More battles to come: Congress will need to confront similar issues dozens of times in the coming months and years. For example, a deduction for interest expenses is set to shrink, and the treatment of capital investments is scheduled to change — both of which will generate plenty of pushback from those who face higher tax bills. And a lot of money is at stake: If Congress extends all of the “temporary” tax cuts in the TCJA and eliminates all of the scheduled revenue increasers, it could end up adding $4 trillion to the deficit, Stein and Torbati report.

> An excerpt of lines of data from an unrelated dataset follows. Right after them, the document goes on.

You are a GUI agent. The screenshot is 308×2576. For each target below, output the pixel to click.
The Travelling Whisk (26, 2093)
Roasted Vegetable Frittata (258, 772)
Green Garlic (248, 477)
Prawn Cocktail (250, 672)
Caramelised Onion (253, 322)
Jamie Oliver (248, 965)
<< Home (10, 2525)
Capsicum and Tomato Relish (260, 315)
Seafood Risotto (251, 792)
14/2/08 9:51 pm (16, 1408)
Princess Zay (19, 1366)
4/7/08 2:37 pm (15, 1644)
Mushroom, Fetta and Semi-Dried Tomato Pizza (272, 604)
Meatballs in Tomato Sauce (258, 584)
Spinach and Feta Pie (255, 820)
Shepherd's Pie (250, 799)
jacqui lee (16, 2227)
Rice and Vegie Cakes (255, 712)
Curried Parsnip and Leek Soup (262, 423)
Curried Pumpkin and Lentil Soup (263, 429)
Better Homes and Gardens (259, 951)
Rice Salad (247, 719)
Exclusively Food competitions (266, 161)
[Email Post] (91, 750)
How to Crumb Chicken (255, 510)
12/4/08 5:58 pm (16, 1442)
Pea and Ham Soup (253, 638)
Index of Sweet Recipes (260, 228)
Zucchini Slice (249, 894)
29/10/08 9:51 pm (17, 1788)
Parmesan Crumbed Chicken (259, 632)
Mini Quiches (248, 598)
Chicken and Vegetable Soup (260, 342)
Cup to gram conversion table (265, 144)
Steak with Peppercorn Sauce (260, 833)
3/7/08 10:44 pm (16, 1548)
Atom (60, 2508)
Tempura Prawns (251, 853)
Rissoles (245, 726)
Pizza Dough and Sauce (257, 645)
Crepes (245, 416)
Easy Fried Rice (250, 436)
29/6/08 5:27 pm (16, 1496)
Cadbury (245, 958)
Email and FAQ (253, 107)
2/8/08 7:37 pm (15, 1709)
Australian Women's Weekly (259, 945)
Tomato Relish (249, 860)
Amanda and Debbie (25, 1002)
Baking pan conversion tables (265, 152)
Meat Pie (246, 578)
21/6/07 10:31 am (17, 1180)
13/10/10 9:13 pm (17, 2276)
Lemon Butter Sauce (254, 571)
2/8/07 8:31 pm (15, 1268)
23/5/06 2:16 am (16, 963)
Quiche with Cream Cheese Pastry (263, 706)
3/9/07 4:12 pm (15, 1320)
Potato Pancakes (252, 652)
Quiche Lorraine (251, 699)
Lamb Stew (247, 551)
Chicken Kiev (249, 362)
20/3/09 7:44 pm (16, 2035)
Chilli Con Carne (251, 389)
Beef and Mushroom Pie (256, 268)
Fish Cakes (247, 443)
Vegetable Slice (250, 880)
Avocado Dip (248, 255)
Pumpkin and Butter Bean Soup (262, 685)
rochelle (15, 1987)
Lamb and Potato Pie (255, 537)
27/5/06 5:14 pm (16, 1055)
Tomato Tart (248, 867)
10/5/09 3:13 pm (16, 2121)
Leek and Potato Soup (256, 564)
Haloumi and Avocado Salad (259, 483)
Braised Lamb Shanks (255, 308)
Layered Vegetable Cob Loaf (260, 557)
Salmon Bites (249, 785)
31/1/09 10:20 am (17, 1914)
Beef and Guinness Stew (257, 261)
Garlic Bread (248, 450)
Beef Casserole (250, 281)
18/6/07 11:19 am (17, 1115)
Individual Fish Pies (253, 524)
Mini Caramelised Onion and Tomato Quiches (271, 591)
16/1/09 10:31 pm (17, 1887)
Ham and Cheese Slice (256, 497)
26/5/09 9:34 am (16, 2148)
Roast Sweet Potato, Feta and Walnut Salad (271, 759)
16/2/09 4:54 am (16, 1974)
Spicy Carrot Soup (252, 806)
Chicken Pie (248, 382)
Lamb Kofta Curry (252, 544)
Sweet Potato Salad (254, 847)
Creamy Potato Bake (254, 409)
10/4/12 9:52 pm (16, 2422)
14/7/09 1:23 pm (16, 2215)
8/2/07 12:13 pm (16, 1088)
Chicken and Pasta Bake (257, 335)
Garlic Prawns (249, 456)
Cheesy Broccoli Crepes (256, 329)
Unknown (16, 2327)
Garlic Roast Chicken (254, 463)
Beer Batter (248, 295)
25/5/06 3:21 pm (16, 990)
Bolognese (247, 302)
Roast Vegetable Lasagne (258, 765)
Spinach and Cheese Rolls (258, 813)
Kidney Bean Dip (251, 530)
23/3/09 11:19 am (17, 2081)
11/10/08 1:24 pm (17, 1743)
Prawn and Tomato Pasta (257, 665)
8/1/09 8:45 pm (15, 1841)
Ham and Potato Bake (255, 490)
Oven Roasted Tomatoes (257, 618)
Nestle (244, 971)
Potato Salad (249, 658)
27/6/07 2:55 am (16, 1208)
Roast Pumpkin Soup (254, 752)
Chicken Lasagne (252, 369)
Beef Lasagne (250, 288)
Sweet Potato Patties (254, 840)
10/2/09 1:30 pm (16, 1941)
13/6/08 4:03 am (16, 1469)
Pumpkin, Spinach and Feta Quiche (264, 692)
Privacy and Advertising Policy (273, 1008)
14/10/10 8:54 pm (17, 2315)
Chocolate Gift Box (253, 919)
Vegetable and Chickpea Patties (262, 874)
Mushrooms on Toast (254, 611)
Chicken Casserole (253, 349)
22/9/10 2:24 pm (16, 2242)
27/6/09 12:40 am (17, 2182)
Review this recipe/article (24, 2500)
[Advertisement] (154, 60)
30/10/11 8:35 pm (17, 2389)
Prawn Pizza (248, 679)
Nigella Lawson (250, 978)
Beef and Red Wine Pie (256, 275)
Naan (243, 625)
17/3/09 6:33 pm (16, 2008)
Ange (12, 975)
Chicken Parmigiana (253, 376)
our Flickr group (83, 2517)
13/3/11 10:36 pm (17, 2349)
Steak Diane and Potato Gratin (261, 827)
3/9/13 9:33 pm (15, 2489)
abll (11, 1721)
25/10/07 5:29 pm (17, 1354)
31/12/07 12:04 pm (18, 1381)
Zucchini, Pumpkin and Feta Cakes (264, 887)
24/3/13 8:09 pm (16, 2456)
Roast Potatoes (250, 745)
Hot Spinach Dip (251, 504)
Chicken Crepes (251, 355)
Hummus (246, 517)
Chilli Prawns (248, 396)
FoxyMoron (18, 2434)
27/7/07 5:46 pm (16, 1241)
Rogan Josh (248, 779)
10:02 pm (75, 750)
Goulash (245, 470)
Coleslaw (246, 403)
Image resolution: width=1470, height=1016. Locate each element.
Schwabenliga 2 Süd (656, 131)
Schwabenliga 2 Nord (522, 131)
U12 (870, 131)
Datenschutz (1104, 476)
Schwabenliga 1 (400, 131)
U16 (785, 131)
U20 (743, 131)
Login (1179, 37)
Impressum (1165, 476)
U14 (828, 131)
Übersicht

“This fight is a preview of the big show to come,” Marc Goldwein of the Committee for a Responsible Federal Budget told the Post, referring to the R&D tax break. “And it’s a bad omen.”

States Plan Tax Cuts, Fueling Inflation Worries

Flush with cash from surging tax receipts and billions in pandemic aid, state governors and legislators are cutting taxes as they look for ways to take the sting out of inflation for their residents. Some economists, however, worry that the tax cuts could end up making inflation even worse by putting more money into circulation.

More than 30 states have announced some kind of tax relief, The New York Times’s Alan Rappeport reports. The plans include a $1,000 tax rebate in New Mexico, a suspension of fuel taxes in New York and a $1.2 billion tax cut in Florida — made possible in part by the $8.8 billion the Sunshine State received in federal pandemic aid.

There’s little doubt that states can afford to be generous. According to a new study by Pew Charitable Trusts, states now have the largest fiscal cushion on record.

“During fiscal 2021 alone, states grew their collective rainy day funds by $37.7 billion, or an increase of roughly 50% from a year earlier—driving the total held among all states to a record high of $114.6 billion,” Pew’s Justin Theal and Joe Fleming write. “Moreover, amid widespread budget surpluses, states reported the largest annual increase in leftover general fund budget dollars (known as ending balances) in at least the past 21 years.”

But widespread fiscal generosity at the state level could end up causing more problems at the national level. “The challenge for policymakers is that simply cutting checks to taxpayers can feed the inflationary environment rather than offsetting it,” Jared Walczak of the Center for State Tax Policy at the Tax Foundation told the Times.

In addition to inflation, states need to keep an eye on their fiscal situation down the road. Fitch Ratings warned in March that overzealous tax cutting at the state level now could contribute to budget problems in the future. “Substantial tax policy changes can negatively affect revenues and lead to long-term structural budget challenges, especially when enacted all at once in an uncertain economic environment,” Fitch said.